* **Text provided**
········
The fishing industry in Thailand employs 300,000 people, many of them migrants from Myanmar or Cambodia. These migrants often are heavily indebted to their traffickers, who then sell them off as crew on ships catching fish used for shrimp feedstock. NGOs and governments have been bringing international pressure to bear on this issue, and retailers in the U.S. and Europe are looking to traceability strategies to verify suppliers’ labor standards. Ethical suppliers are out there. Traceability enables corporate buyers and consumers to support businesses that are socially and environmentally responsible and to avoid creating market incentives for bad practices.

Entrepreneurs take on supply chain hazards

The rising demand for traceable seafood among Western retail buyers and consumers is inspiring entrepreneurs and investors to develop solutions for the shrimp market and the entire seafood sector. Their innovations pave the road to change by providing ways to collect reliable data and to keep that data attached to products from the farm or ship to the table. As an added benefit, the data collected can build scientific knowledge about fishery stocks and guide sustainable fisheries management.

The business opportunity is significant: the market for food traceability products and technologies is expected to grow to $14.1 billion by 2019, according to Allied Market Research. That growth is fueled by increased government reporting requirements, consumers who want to know where their food comes from, and businesses answering to both regulators and customers. (For details, see the Fish 2.0 market report on traceability.)
········
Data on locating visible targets
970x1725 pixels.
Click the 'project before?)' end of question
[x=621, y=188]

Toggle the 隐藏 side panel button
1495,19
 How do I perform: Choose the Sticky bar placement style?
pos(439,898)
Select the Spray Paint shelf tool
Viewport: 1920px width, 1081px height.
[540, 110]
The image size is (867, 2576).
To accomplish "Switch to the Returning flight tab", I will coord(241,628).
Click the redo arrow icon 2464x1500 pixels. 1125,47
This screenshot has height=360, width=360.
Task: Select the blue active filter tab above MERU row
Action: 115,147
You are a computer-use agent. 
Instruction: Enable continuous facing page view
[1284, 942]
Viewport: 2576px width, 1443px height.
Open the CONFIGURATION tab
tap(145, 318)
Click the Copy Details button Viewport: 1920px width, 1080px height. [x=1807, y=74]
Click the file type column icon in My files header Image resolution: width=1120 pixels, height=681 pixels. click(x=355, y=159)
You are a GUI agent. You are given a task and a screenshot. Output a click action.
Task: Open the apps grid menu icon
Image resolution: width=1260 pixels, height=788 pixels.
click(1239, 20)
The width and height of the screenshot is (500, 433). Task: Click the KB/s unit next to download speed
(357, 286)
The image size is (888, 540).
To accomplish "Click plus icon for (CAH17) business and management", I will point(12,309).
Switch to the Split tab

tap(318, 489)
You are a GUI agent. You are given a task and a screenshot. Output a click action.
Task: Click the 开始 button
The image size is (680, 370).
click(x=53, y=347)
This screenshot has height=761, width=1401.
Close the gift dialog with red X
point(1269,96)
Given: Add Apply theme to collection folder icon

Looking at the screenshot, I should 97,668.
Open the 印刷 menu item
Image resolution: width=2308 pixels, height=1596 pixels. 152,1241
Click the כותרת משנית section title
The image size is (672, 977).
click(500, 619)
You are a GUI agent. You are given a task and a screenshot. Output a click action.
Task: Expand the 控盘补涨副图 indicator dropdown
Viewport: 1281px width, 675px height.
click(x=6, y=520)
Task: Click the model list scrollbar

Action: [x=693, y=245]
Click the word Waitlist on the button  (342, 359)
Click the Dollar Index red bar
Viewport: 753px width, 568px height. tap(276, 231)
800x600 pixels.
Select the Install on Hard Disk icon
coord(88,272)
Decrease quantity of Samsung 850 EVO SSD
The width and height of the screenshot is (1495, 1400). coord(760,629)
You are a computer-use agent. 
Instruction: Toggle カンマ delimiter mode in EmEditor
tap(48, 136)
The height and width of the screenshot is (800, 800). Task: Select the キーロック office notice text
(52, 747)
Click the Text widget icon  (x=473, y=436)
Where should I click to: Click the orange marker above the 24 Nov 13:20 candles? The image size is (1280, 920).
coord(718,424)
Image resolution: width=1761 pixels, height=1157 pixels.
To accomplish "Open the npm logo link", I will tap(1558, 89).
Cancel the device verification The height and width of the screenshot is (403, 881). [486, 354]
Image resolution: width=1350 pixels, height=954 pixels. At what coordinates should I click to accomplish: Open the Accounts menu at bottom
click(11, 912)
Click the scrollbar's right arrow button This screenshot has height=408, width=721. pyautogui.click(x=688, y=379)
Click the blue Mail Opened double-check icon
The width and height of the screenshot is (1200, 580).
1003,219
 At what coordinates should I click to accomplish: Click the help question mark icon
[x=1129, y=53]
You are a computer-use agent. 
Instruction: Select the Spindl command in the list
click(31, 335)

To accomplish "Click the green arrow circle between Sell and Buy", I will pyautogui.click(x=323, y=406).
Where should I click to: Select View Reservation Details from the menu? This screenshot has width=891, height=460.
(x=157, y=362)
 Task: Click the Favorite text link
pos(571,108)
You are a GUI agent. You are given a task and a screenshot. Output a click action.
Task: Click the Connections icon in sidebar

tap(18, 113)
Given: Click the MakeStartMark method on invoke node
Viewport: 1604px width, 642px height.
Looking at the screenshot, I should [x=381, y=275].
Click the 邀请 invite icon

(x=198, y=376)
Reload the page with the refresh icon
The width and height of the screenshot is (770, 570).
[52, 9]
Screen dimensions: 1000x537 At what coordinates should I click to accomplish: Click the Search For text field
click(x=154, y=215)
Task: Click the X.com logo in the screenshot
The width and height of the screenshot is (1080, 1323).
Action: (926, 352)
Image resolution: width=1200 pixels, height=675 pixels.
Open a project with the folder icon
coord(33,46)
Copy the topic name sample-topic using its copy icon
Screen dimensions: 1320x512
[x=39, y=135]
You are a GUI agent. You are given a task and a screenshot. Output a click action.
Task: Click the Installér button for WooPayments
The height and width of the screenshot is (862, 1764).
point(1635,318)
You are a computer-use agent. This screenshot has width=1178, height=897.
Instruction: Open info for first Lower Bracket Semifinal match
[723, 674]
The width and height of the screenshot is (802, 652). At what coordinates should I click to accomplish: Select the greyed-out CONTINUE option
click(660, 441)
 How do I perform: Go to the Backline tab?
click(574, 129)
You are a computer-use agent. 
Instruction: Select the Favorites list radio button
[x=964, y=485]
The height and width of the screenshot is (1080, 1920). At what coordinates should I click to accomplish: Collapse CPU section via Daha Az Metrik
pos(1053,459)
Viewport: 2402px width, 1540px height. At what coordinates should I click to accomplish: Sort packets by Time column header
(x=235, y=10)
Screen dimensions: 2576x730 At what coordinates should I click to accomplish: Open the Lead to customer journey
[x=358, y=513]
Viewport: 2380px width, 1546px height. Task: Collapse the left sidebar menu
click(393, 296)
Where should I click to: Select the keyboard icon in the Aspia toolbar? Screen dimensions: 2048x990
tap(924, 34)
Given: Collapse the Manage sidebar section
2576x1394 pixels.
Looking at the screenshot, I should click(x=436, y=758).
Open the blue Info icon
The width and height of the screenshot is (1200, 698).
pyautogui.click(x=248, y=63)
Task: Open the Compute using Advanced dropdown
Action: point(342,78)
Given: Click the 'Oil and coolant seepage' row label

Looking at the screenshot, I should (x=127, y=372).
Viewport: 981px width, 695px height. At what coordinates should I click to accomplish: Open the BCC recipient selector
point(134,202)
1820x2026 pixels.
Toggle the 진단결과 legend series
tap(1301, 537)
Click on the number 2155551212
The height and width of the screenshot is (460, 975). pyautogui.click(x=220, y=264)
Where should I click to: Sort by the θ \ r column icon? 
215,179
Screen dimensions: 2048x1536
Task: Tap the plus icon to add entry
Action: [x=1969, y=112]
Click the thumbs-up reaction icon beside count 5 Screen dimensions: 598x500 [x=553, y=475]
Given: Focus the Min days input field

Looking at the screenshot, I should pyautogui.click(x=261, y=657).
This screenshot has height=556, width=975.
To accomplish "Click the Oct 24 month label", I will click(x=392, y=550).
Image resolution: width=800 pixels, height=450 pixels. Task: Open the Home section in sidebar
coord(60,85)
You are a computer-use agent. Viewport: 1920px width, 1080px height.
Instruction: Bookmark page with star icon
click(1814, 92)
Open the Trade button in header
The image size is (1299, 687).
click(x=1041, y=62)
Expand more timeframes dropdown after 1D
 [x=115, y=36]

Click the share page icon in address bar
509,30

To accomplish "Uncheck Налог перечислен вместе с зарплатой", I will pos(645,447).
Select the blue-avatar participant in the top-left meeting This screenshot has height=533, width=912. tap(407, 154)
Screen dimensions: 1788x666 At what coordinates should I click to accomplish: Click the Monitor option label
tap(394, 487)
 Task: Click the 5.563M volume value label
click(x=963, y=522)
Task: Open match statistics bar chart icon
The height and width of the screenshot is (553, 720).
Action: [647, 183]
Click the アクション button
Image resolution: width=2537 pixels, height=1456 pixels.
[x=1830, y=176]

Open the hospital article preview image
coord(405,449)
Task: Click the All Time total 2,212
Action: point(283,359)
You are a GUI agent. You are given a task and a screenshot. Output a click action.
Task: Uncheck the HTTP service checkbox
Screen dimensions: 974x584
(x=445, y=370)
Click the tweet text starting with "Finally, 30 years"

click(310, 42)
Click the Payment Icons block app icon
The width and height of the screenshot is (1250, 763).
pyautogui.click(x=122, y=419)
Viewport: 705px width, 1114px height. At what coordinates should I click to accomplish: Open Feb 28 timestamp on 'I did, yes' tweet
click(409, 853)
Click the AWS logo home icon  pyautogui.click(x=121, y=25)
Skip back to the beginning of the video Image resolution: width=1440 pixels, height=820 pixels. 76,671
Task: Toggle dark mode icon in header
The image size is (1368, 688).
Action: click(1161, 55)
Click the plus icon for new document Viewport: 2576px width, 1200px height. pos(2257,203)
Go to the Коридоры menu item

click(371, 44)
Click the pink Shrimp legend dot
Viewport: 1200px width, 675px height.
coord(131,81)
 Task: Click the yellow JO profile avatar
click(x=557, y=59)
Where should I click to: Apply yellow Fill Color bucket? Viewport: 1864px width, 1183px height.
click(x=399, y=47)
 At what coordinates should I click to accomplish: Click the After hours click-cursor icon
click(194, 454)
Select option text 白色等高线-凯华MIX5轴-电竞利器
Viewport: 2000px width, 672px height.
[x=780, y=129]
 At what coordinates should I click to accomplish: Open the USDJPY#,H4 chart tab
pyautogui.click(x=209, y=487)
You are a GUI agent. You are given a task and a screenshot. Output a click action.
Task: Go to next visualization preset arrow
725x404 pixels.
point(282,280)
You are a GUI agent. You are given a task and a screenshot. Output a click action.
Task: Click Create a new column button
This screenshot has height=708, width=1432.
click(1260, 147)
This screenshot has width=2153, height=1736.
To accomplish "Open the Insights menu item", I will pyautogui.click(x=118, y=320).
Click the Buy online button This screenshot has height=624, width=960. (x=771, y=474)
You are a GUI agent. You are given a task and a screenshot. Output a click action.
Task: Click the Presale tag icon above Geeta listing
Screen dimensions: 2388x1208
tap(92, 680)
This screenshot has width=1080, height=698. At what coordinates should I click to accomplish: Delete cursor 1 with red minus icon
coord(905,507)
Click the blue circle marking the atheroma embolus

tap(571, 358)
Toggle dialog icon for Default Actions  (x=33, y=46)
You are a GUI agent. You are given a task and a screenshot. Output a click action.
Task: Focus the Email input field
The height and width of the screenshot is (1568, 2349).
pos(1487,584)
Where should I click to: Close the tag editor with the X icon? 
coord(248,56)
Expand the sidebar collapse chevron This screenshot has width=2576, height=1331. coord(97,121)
········
* **Aim**
Please state how many people the fishing industry in Thailand employs, according to the seafood traceability text.

* **Exercise result**
300,000 people.